START Data

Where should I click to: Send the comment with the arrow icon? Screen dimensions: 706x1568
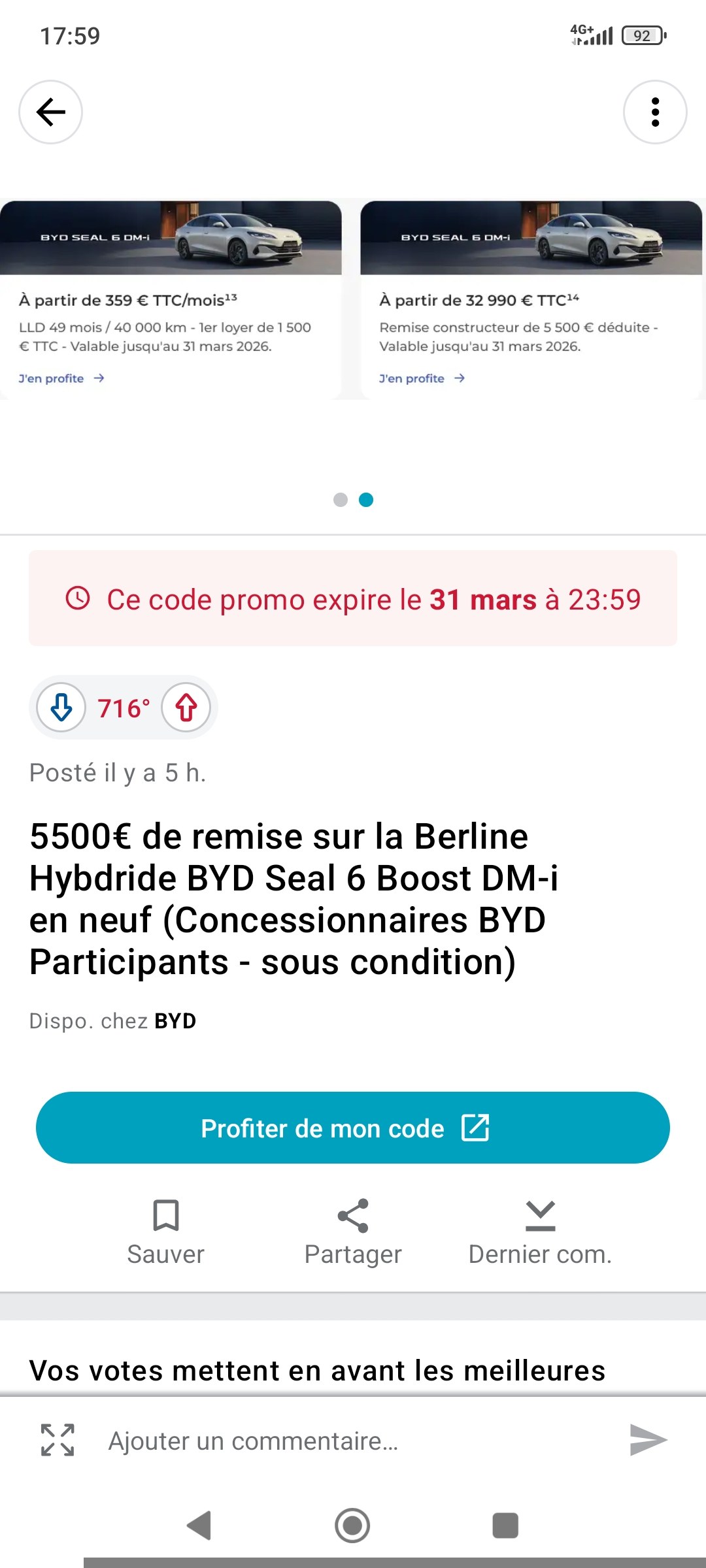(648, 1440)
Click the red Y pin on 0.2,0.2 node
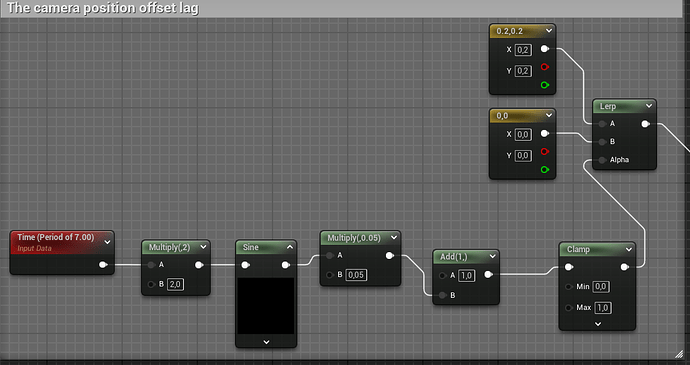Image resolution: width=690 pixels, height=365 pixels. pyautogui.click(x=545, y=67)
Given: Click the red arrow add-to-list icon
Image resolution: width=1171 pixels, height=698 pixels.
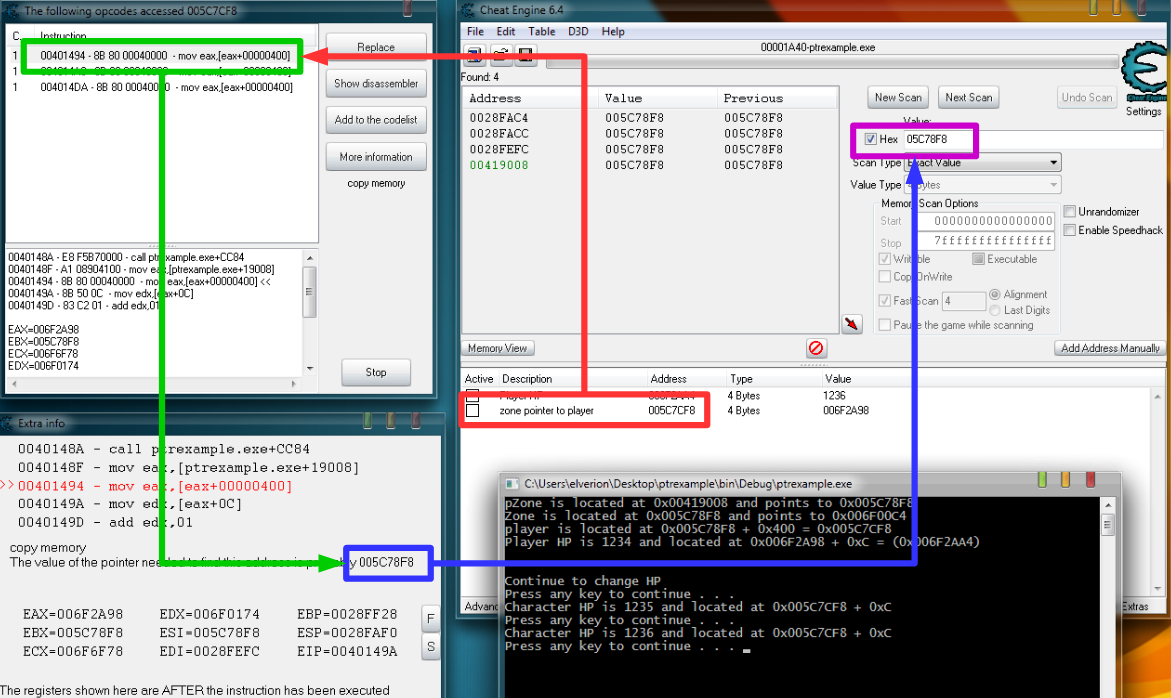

END Data

Exercise
The reply should contain every line of the material exactly, and no images.

Task response
Where should I click to: Send the comment with the arrow icon? Screen dimensions: 706x1568
(648, 1440)
Click the red Y pin on 0.2,0.2 node
Image resolution: width=690 pixels, height=365 pixels. pyautogui.click(x=545, y=67)
Given: Click the red arrow add-to-list icon
Image resolution: width=1171 pixels, height=698 pixels.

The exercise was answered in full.